Texte fourni:
• • •

L’esprit de groupe

Le premier sentiment que j’éprouve face à chacun des membres de ce groupe n’est ni l’aversion, ni le mépris, ni la pitié, ni même l’antipathie, mais la méfiance : immédiate et réciproque. Ce que je ne sais pas au début des rencontres est qu’elle ne se dissipera jamais totalement, quel que soit le lien particulier que je parviens à tisser avec chacun d’eux. Au fil du temps, l’hostilité s’estompe peu à peu. Parfois je me surprends à passer des moments cordiaux avec eux, ou des moments bonhommes, à papoter de choses et d’autres, sans toutefois être un instant débarrassé de cette méfiance. Tout en eux l’entretient.



La méfiance était aussi manifeste lors de mes premières rencontres avec les rescapés, dans cette commune de Nyamata, lorsque j’écrivais Dans le nu de la vie. Toutefois, elle était unilatérale, d’eux vers moi, jamais l’inverse ; et leur réserve était d’une autre nature.

Les rescapés suspectaient un étranger dont les compatriotes n’avaient pas esquissé un geste pour éviter le génocide. Ils étaient persuadés que de toute façon il était trop tard, que le témoignage en lui-même n’avait plus de raison d’être auprès de gens qui avaient toléré les massacres, et que l’initiative était donc douteuse. Plus impressionnant encore, ils pensaient ne pas être crus s’ils racontaient ce qu’ils avaient vécu ou vivaient depuis le génocide. Ils appréhendaient aussi que leurs récits ne ravivent la douleur. Ils en concluaient qu’ils perdaient leur temps avec cet intrus et qu’il n’y avait aucun sens ni intérêt à s’exprimer en dehors de la communauté de ceux qui en avaient réchappé.

Cette méfiance était donc vive, mais, si on était attentif à ses causes, le temps aidait à la dissiper. Un rescapé se tient sur ses gardes vis-à-vis du monde extérieur, son monde étant devenu celui des rescapés.



Le tueur n’appréhende pas de ne pas être cru, au contraire. Il craint que vous ne le mettiez en accusation. Même si vous pouvez le convaincre que ses paroles ne lui porteront aucun préjudice, il redoute, quel que soit l’auditeur, ou plus tard le lecteur, qu’elles ne lui causent plus de tort que son silence ; et aucune relation de confiance ne peut chasser complètement cette inquiétude. Le tueur se tient sur ses gardes car il sent les menaces d’un châtiment au-dessus de sa tête.

• • •

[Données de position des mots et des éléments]

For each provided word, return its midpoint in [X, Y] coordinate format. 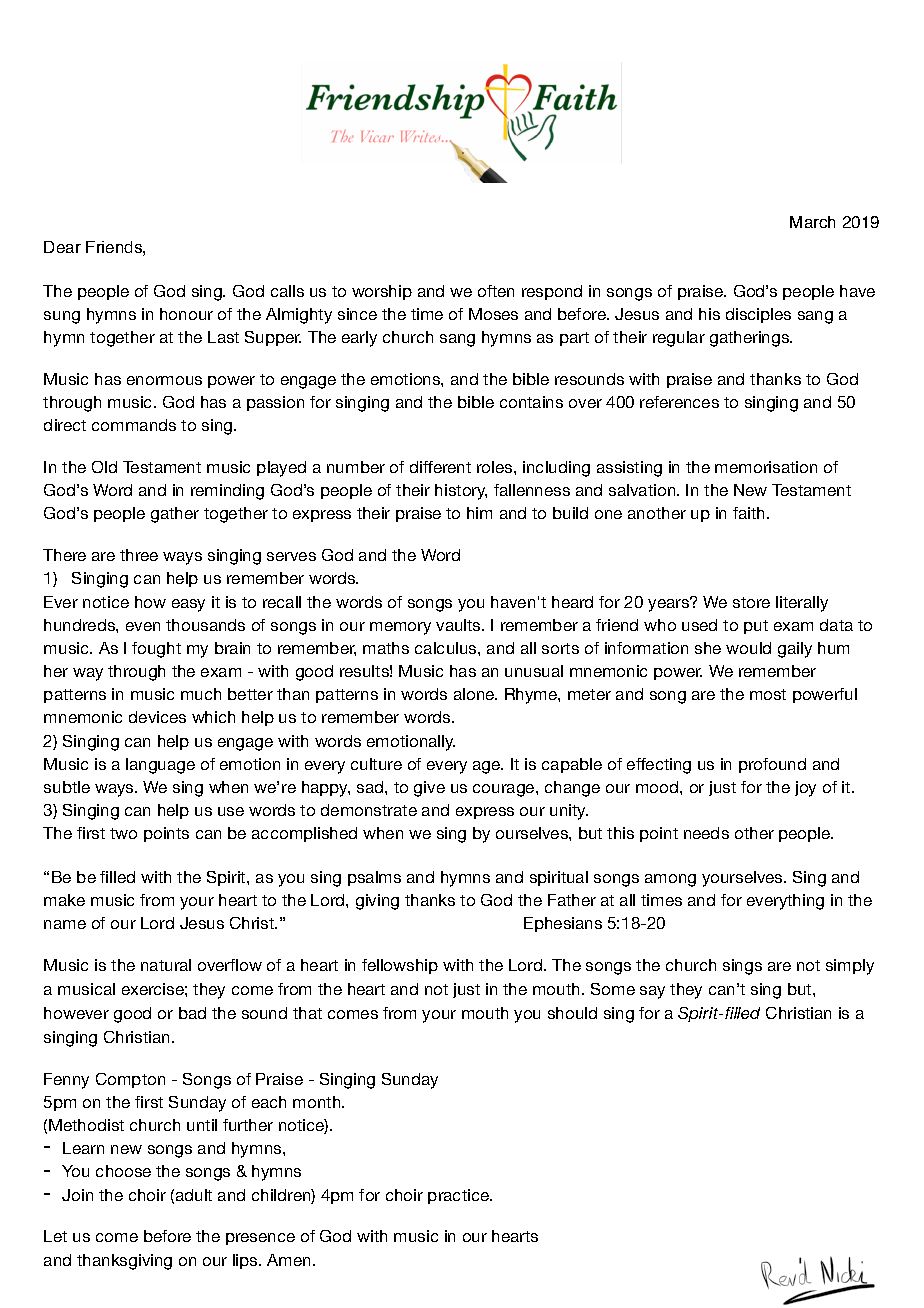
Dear [62, 247]
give [429, 789]
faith [748, 513]
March [812, 222]
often [496, 291]
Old [104, 467]
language [160, 766]
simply [850, 967]
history [461, 492]
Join [77, 1195]
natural [166, 965]
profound [772, 765]
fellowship [400, 966]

• • •

Détails du problème:
Répondez s'il vous plaît à ces questions sur le texte consacré à la méfiance :
1. Quel est le premier sentiment éprouvé face à chacun des membres du groupe ?
2. Dans quelle commune ont eu lieu les premières rencontres avec les rescapés ?
3. Qu'est-ce que le tueur sent au-dessus de sa tête ?

Résultat de la tâche:
1. La méfiance, immédiate et réciproque.
2. À Nyamata.
3. Les menaces d'un châtiment.